(Collected data entries)
━━━━━━━━━━━━━━━━━━━━
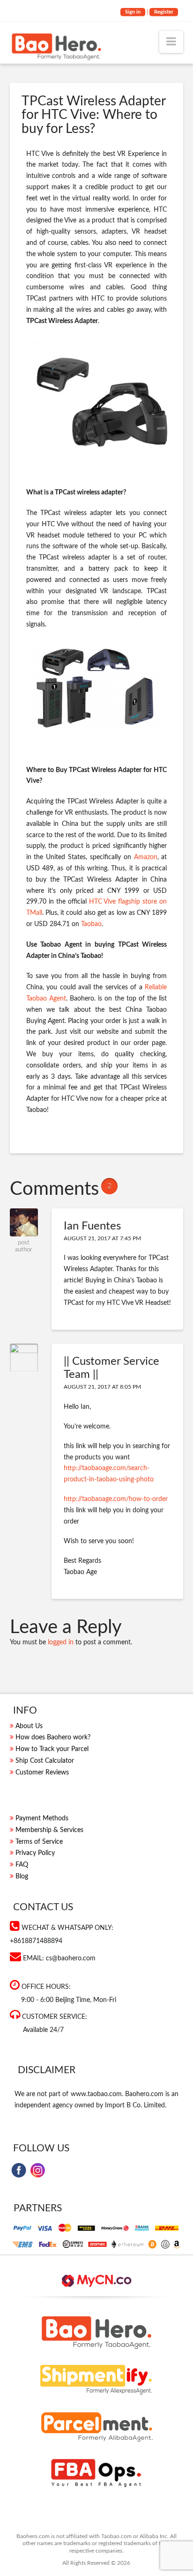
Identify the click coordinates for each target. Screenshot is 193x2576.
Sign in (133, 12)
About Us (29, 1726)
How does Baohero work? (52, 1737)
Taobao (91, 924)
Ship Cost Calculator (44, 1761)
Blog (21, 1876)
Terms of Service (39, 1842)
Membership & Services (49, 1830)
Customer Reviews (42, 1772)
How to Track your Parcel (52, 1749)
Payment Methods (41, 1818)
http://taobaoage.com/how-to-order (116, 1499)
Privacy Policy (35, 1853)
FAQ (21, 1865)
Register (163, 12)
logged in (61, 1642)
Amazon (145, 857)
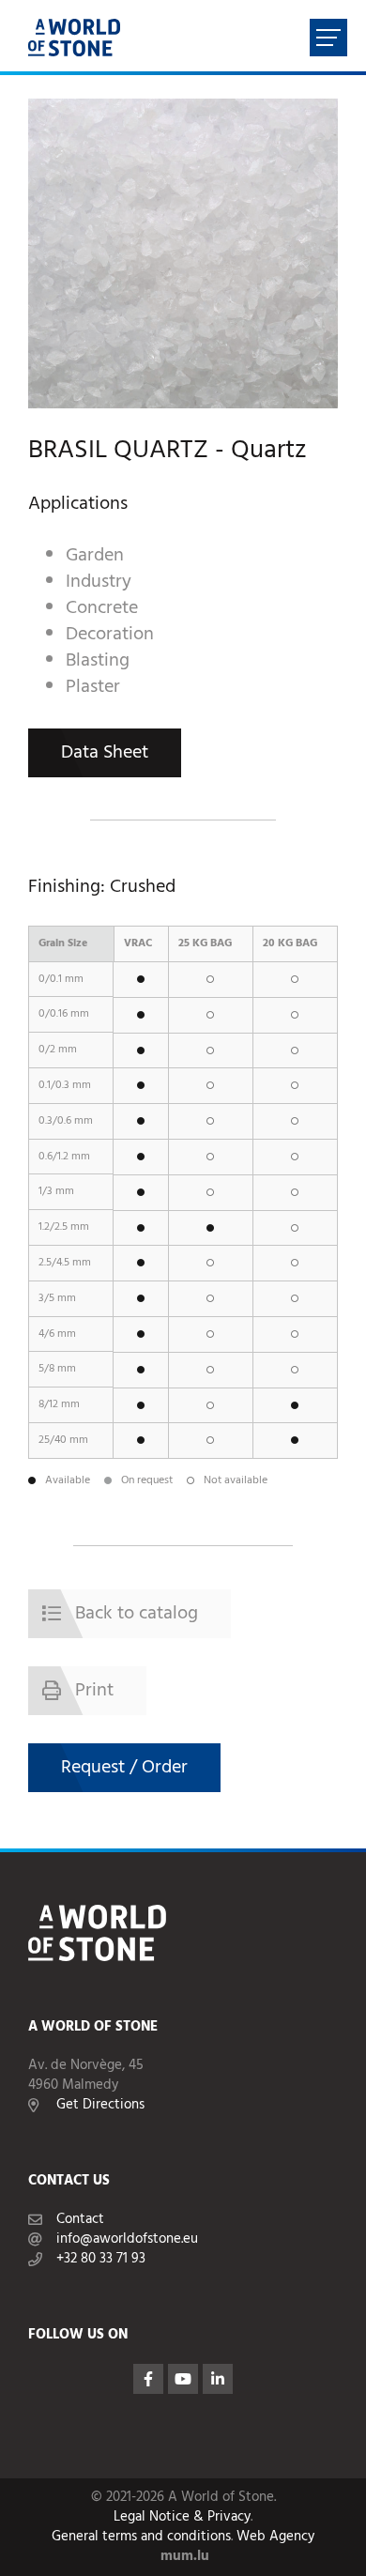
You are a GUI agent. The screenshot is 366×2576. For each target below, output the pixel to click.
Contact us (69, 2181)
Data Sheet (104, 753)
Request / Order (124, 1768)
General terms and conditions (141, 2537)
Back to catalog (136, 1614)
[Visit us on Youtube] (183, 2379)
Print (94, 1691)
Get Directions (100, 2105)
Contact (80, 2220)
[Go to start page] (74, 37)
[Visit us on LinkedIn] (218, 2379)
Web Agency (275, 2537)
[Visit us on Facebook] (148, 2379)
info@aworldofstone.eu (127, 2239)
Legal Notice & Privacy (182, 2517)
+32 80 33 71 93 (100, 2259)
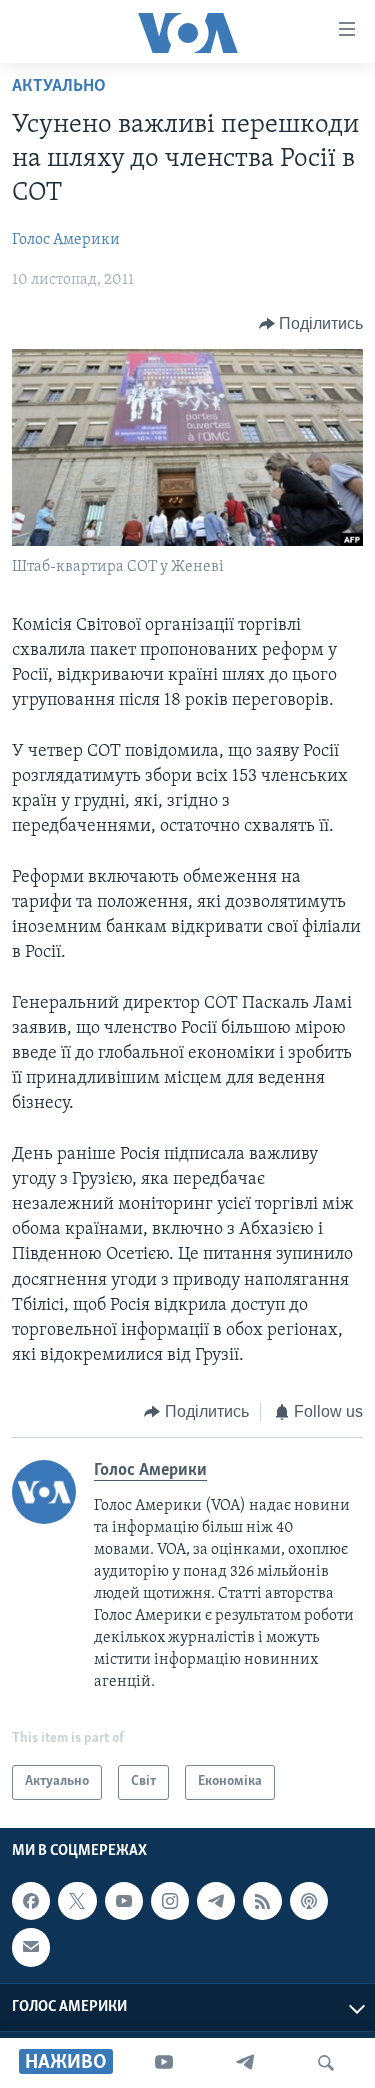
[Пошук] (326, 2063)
━━━━━━━━━━━━━━━━━━━━
PROBLEM STATEMENT: What is needed is an exact restatement of every line from the one containing "http://taobaoage.com/how-to-order (116, 1499)" through the last line of the records, pictures left out.

OUTPUT FOR THIS EXERCISE:
http://taobaoage.com/how-to-order (116, 1499)
Privacy Policy (35, 1853)
FAQ (21, 1865)
Register (163, 12)
logged in (61, 1642)
Amazon (145, 857)
You are a GUI agent. The screenshot is 366×2576. For each target below, output the pixel to click.
Contact us (69, 2181)
Data Sheet (104, 753)
Request / Order (124, 1768)
General terms and conditions (141, 2537)
Back to catalog (136, 1614)
[Visit us on Youtube] (183, 2379)
Print (94, 1691)
Get Directions (100, 2105)
Contact (80, 2220)
[Go to start page] (74, 37)
[Visit us on LinkedIn] (218, 2379)
Web Agency (275, 2537)
[Visit us on Facebook] (148, 2379)
info@aworldofstone.eu (127, 2239)
Legal Notice & Privacy (182, 2517)
+32 80 33 71 93 (100, 2259)
[Пошук] (326, 2063)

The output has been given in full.